> **TRY IT**
Pictures aside, copy exactly each line from the one that holds "Task: Click the zoom out minus button" through the last line of the records below.

> **DATA LISTING**
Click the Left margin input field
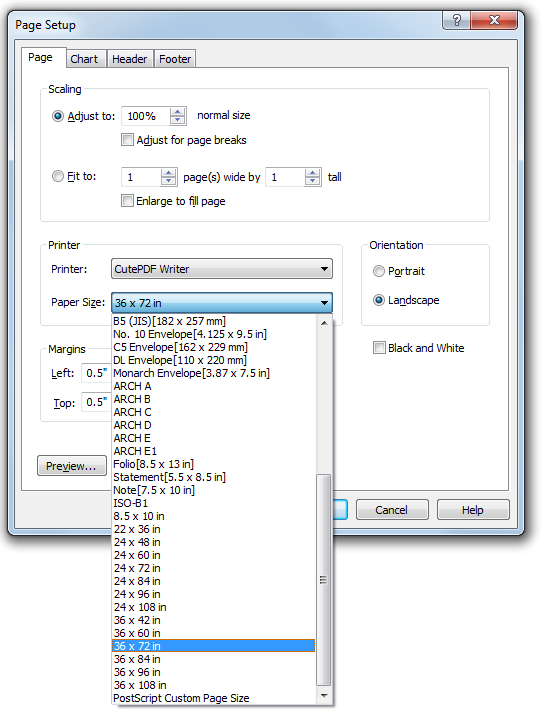 click(96, 373)
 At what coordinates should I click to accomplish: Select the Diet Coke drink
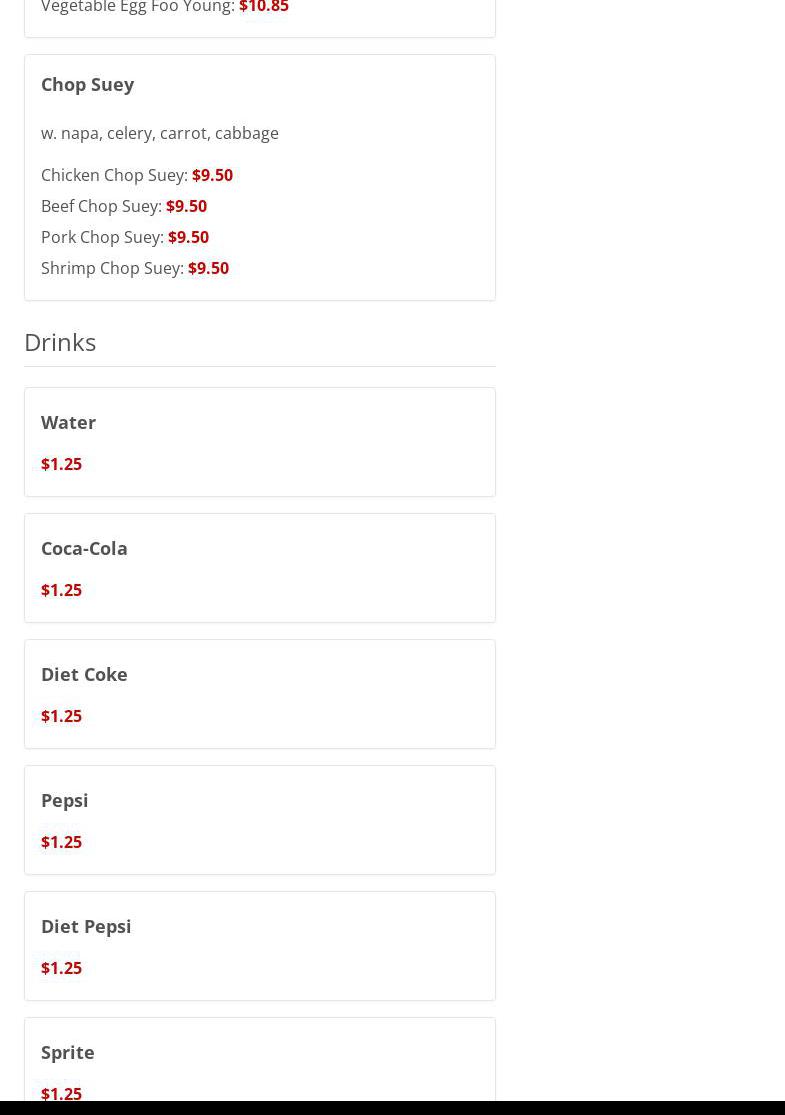(x=84, y=674)

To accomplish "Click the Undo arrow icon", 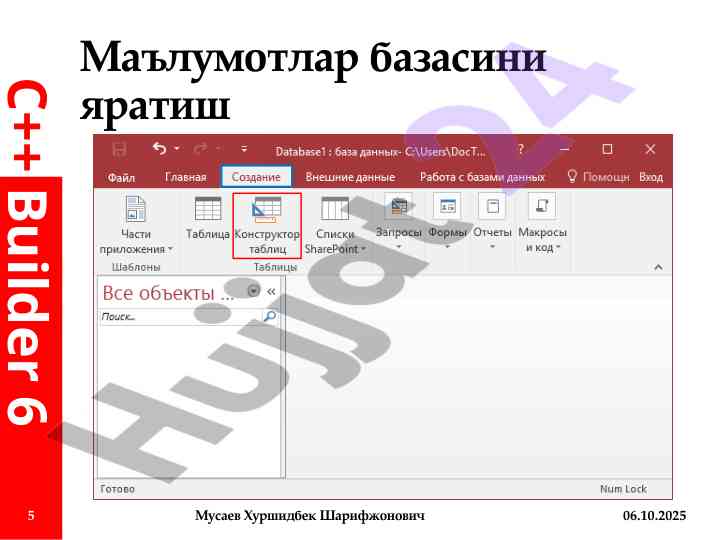I will (159, 150).
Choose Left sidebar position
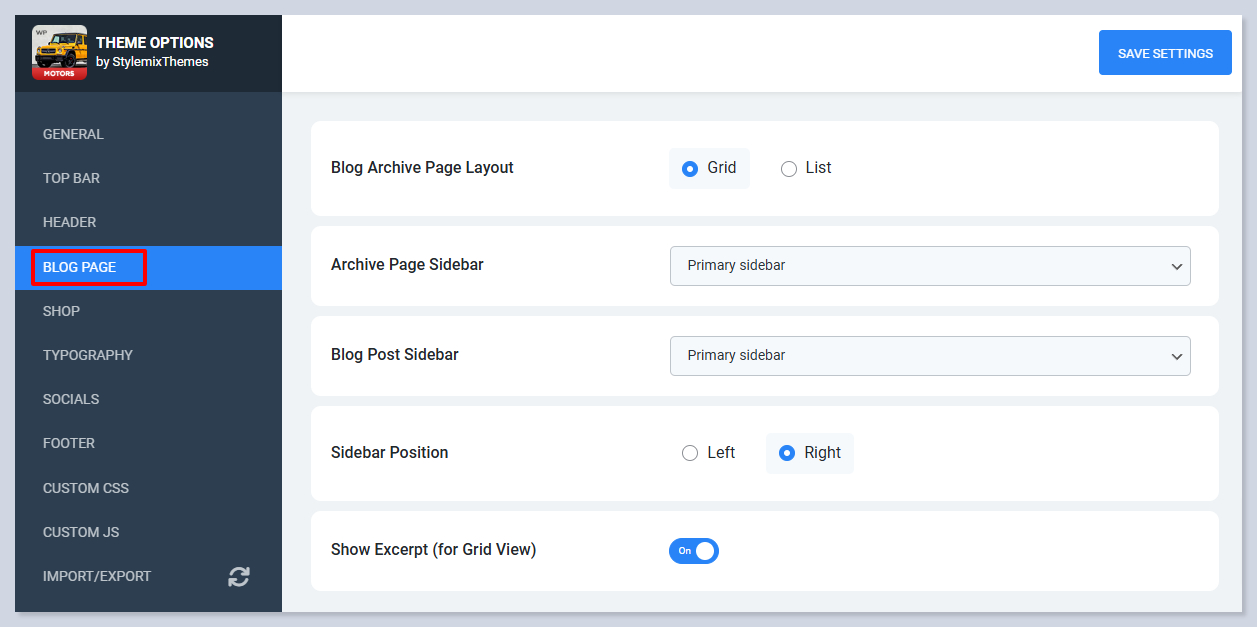 tap(690, 453)
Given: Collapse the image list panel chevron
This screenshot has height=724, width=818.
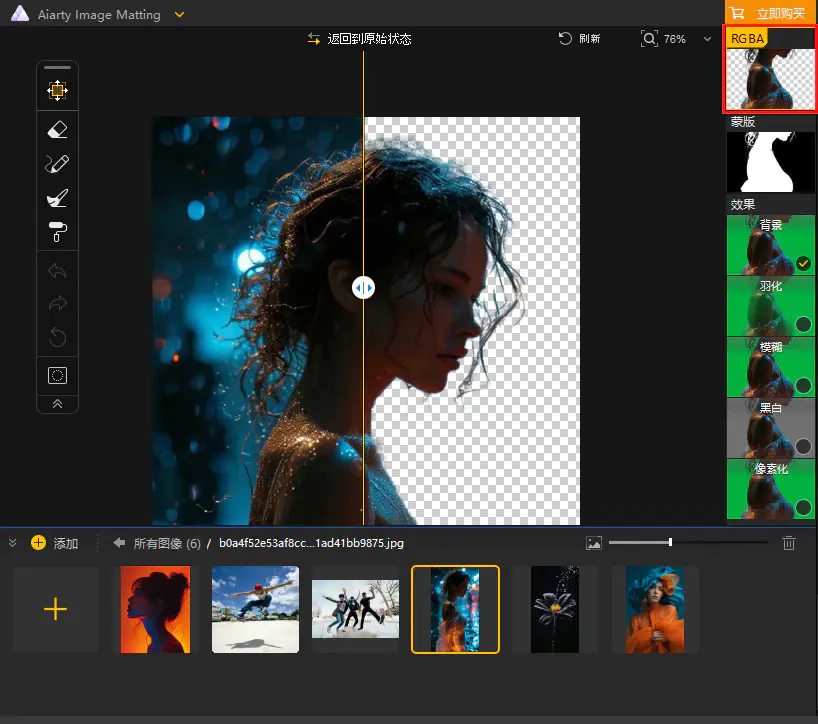Looking at the screenshot, I should (13, 543).
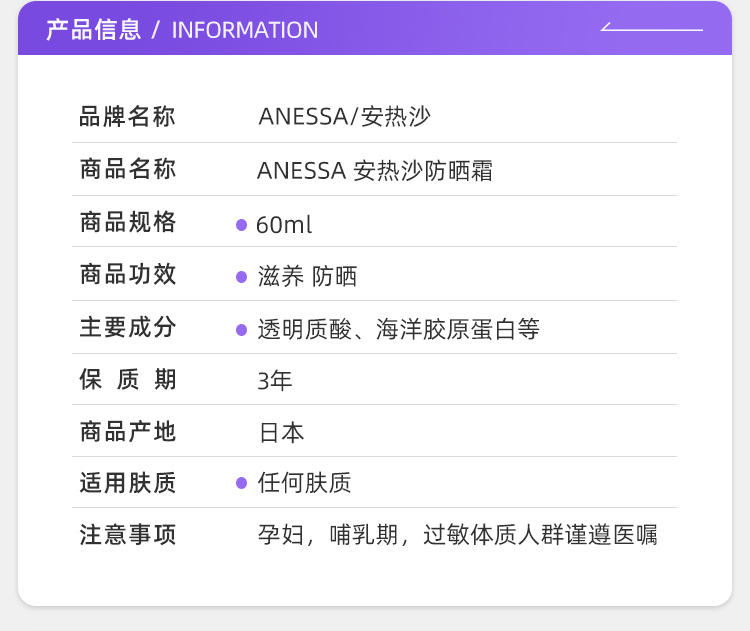The width and height of the screenshot is (750, 631).
Task: Click the purple dot beside 任何肤质
Action: (241, 483)
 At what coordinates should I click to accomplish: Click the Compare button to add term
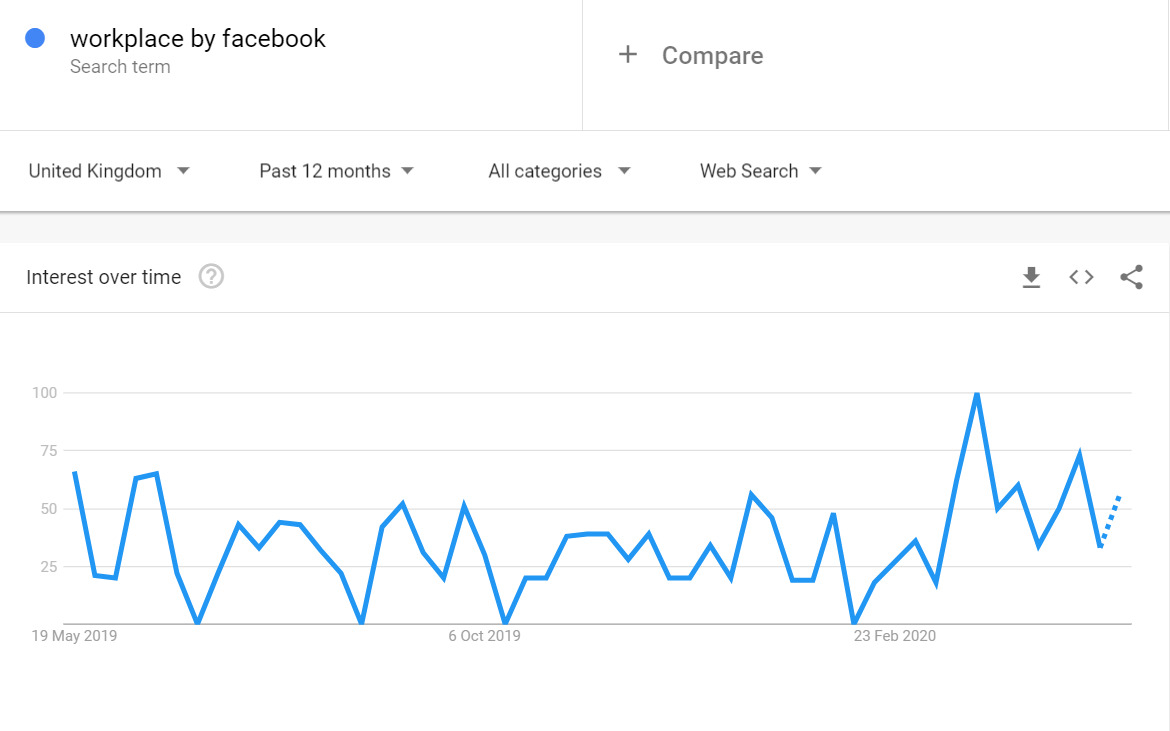[712, 56]
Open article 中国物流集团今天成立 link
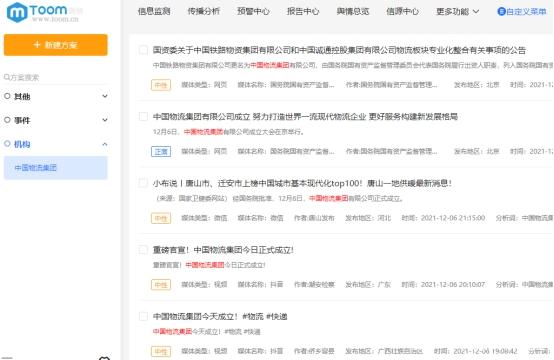Image resolution: width=554 pixels, height=360 pixels. (220, 317)
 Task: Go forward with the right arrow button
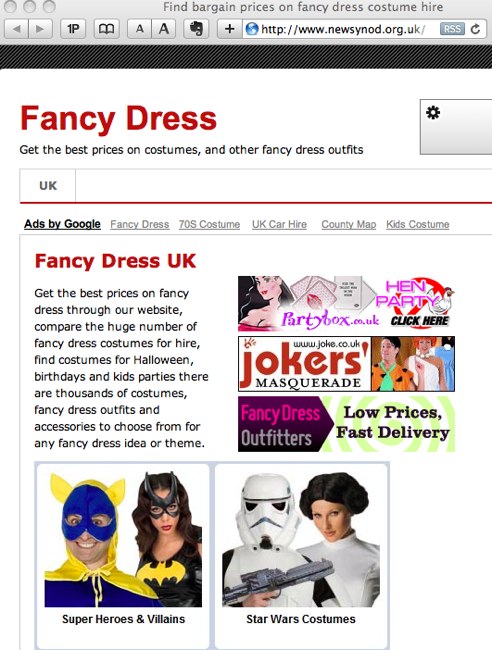coord(41,29)
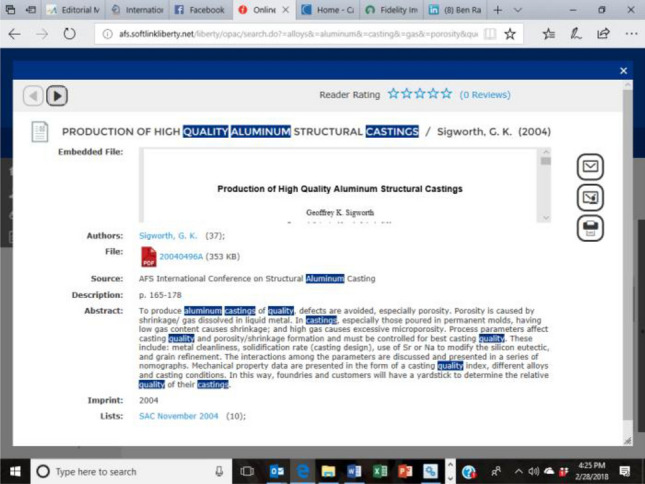
Task: Add page to favorites star icon
Action: (510, 33)
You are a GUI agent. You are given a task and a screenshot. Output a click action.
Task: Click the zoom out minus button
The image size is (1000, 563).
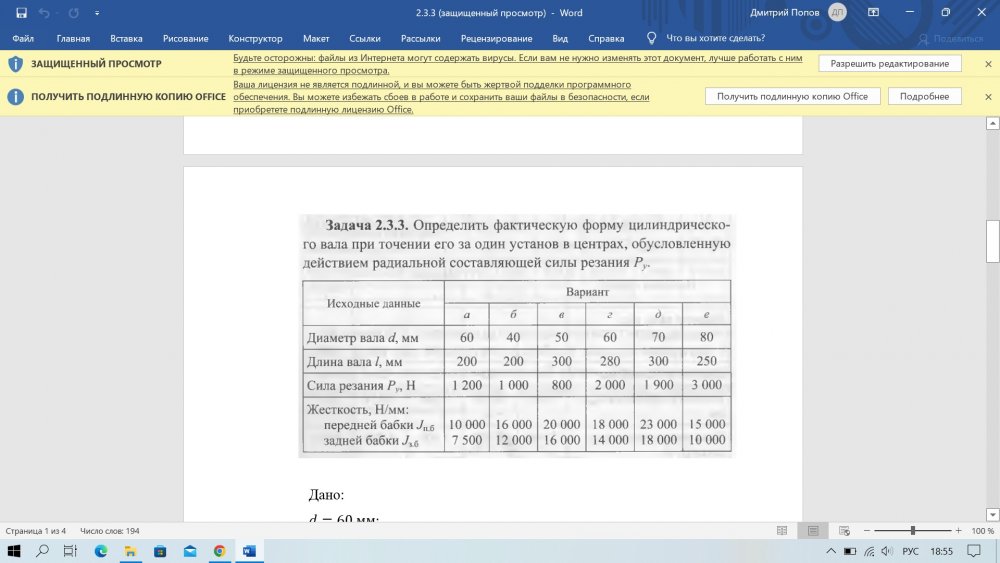867,531
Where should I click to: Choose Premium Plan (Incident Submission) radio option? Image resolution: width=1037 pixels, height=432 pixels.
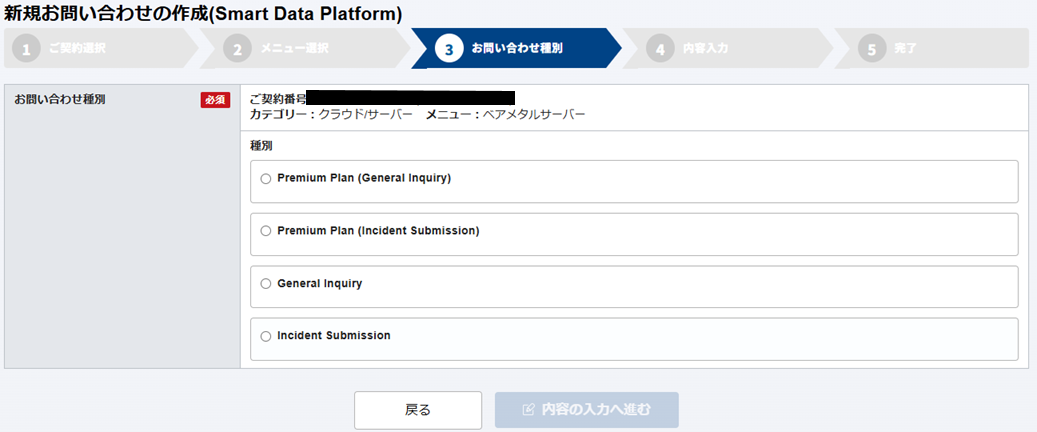[x=265, y=231]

> **SOLUTION TO THE PROBLEM**
Task: Click the zoom out minus button
The image size is (1000, 563).
867,531
Where should I click to: Choose Premium Plan (Incident Submission) radio option? Image resolution: width=1037 pixels, height=432 pixels.
[x=265, y=231]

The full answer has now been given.